MEPC 77 – the outcome for Exhaust Gas Cleaning Systems

The 77th meeting of the MEPC took place 22–26 November 2021. Many things were discussed at MEPC 77, including greenhouse gas emissions, black carbon, plastic litter and ballast water. In this blog, however, I’ll highlight the topics that are of interest to exhaust gas cleaning systems (EGCS).

New EGCS Guidelines

The 2021 EGCS Guidelines (MEPC.340(77)) were adopted at this meeting, thereby closing the discussion surrounding them. The new rules will enter into force six months later, around 26 May 2022, and will apply to all newbuild and retrofit installations. They will also apply when an installation is changed to such a degree that the EGCS Technical Manual needs to be amended. So, except in the latter situation (major conversion), the 2021 EGCS Guidelines apply to new installations and do not impact existing installations.

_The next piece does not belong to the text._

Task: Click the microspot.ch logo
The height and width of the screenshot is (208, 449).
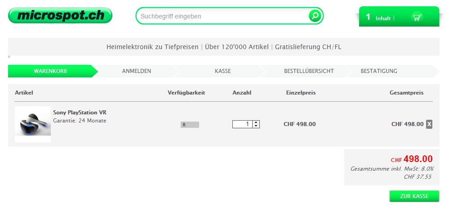Action: (60, 15)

Significant changes from the previous guidelines include:

  • When a zero-discharge area prevents the immediate discharge of cleaned bleed-off water, the tanks used to for temporary storage of the water must meet a strict PAH limit at the tank discharge point. The new limit is 50 µg/L, independent of discharge flow rate and engine load.
  • The discharge water monitoring and logging frequency have increased from 0.035 Hz to 0.0111 Hz, which is around every 90 seconds.
  • There are several changes that impact the logging system and scrubber documentation, but not EGCS function as we know it today.
  • Mandatory daily spot-checks are now required for Scheme A scrubbers.


New MEPC Circular

The Committee approved an MEPC circular, MEPC.1/Circ.883/Rev.1, which applies to all EGCS, old or new. It provides updated guidance for indicating compliance if a single monitoring instrument fails, as well as recommended actions to take if the EGCS fails to meet the provisions of the EGCS Guidelines.

Fortunately for owners and operators, the majority of IMO member states did not approve the suggestion that ships with a scrubber installed should carry compliant fuel for a full voyage. This had been suggested as a redundancy measure to cover any EGCS malfunction, and it would have removed the possibility for ‘indication of ongoing compliance’ in the event of a single monitoring instrument failure.

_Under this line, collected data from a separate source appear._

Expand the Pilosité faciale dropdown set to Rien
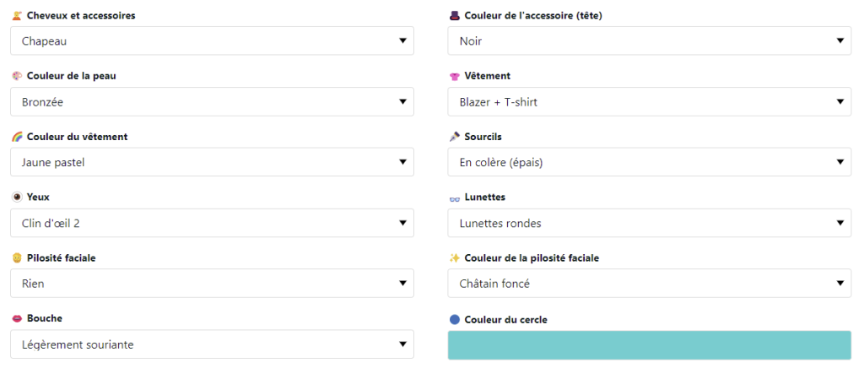Screen dimensions: 864x379 (212, 283)
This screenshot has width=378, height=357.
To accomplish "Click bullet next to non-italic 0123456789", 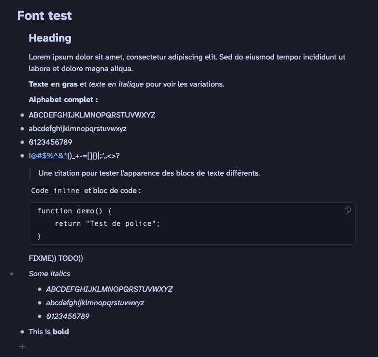I will [x=22, y=142].
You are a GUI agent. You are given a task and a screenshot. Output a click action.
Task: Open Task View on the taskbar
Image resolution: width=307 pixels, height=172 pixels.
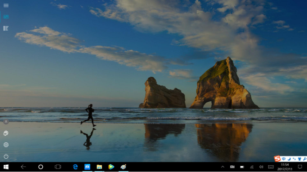[58, 167]
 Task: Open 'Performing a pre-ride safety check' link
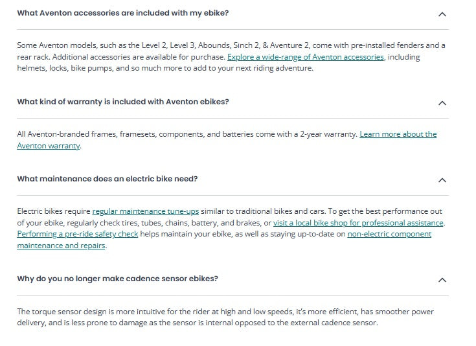click(78, 234)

Harmonization of discharge water regulations

The scope of work for harmonizing discharge water regulations was accepted during MEPC 77. This means the work will be initiated and finalized at PPR 9 in April 2022. The scope is as follows:

  • Agree on a text to change MARPOL
  • Finalize a guideline for conducting risk assessments
  • Finalize a guideline for conducting impact assessments
  • Develop a guideline for scrubber sludge disposal ashore
  • Establish a database of substances identified in the discharge water

Once the guidelines above are established, a government can apply for its waters to become a ‘scrubber sensitive area’. (It remains unclear whether this includes only territorial waters or extends to the EEZ boundary of 200 nautical miles.) An assessment of risk and impact will then be conducted, and following approval the government can ban scrubber discharge in the body of water defined.

To clarify, this is a harmonization of the regulatory structure, which will result in all member states having the same definitions and guidelines for conducting impact and risk assessments. In other words, they will be aligned on what is considered harmful. Shipowners will still face a patchwork of regulations, however, in the sense that not all ports or coastal areas will have the same regulations.